— Иван Васильевич, они бросили бомбу на роддом. На всех. Иван Васильевич, что же это? Где Коля?
— Люба! — крикнул Щербатов, стоя в машине и не слыша своего голоса, потому что над ними проходили немецкие самолёты и рёв их моторов глушил все. — Беги туда. Вон — бомбоубежище. Я скажу Коле, где вы. Он сам показал ей рукой, куда бежать, и она послушно побежала. На короткий миг возникла она в тёмном проёме дверей — в больничном коротком халате, босая с ребёнком впереди себя, — и там взлетел взрыв. На том месте, куда успела она ступить. И не было уже ничего, только дымилась воронка. Единственный след, оставшийся от них на земле, — был след её босых ног на булыжнике мостовой, маленькие кровавые следы: она босиком бежала по стеклу. Зная, что уже ничем нельзя помочь, Щербатов все же шёл туда. За ним тенью шёл его адъютант. И тут возник новый звук. Стремительный, врезающийся, острый, он нёсся с неба.

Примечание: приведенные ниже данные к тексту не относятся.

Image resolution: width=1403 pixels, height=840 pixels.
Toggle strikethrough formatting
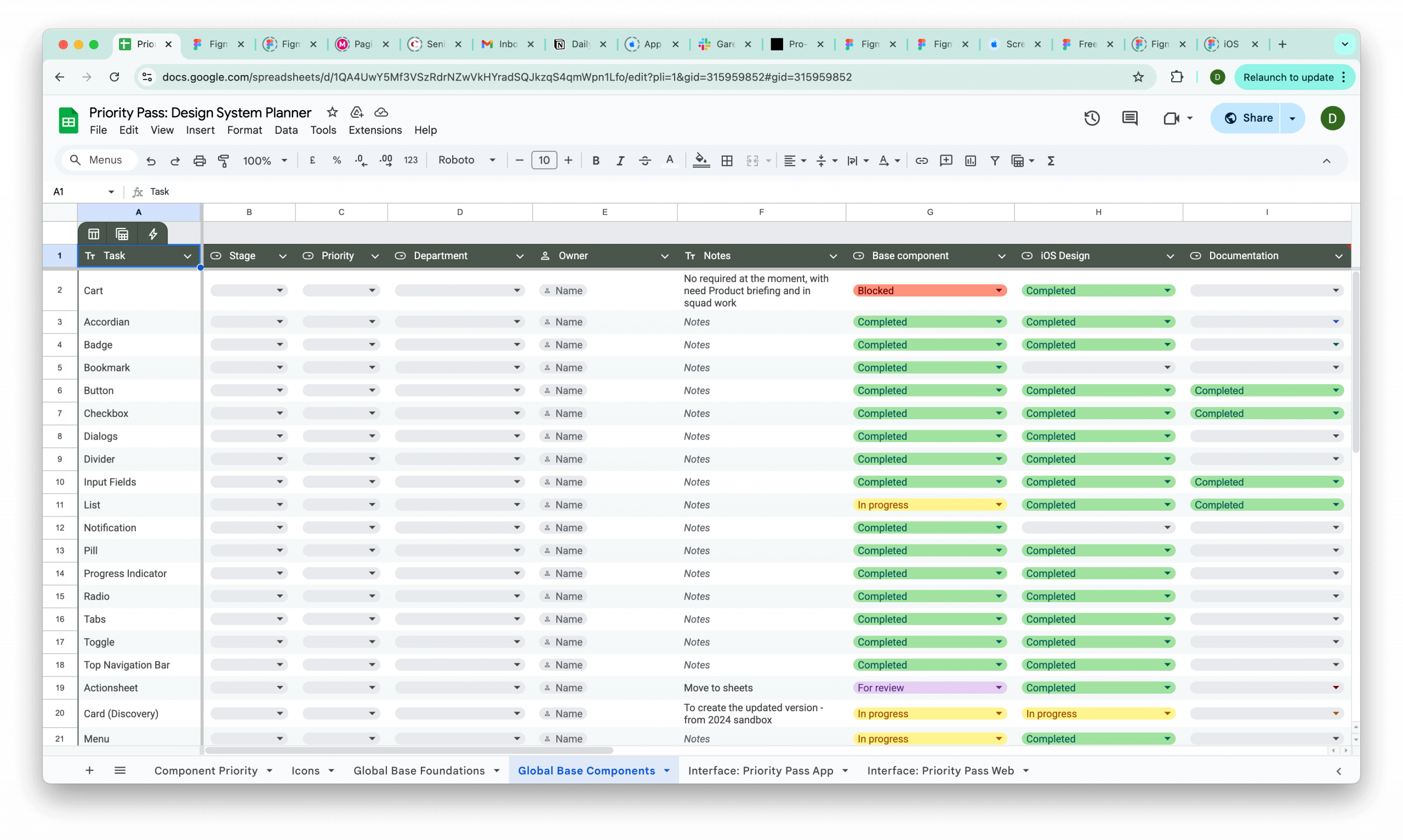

— Товарищ генерал! Весь напрягаясь под визгом летящих сверху бомб, адъютант стоял перед ним, протягивая чистый платок и что-то говорил, со страхом указывая ему на лицо. Щербатов строго посмотрел на платок в руке адъютанта. Полуоглушенный взрывом, он плохо слышал, плохо соображал. Он увидел кровь у себя на рукаве и опять оглянулся на дом, к которому только что бежала Люба Петренко. Улица вдоль была пуста. Все, что только что бежало и металось, — исчезло, распластанное под этим свистящим, в душу нацеленным, острым визгом бомб. Щербатов стоял посреди улицы, глядя вверх. Самолёты кружились над вокзалом, низко проходили над крышами домов, сбрасывали бомбы и снова заходили на круг, планомерно и методично. Они кружились в чистом небе, освещённые снизу восходящим солнцем, и никто по ним не стрелял. Ни один зенитный разрыв не встревожил их. А там, в районе вокзала, стоял отдельный зенитный дивизион, Щербатов знал это. Он вскочил на подножку машины, рукой держась за дверцу, крикнул шофёру:
— Давай туда! Скорей! Когда он примчался к зенитчикам, вокзал уже горел. И горел на путях пассажирский поезд, только что прибывший из Москвы. Но то, что он увидел рядом с вокзалом, было ещё страшней. Он увидел целые, приведённые к бою зенитные орудия и ни одной воронки вблизи них. Расчёты стояли у расчехлённых орудий, смотрели в небо и не стреляли.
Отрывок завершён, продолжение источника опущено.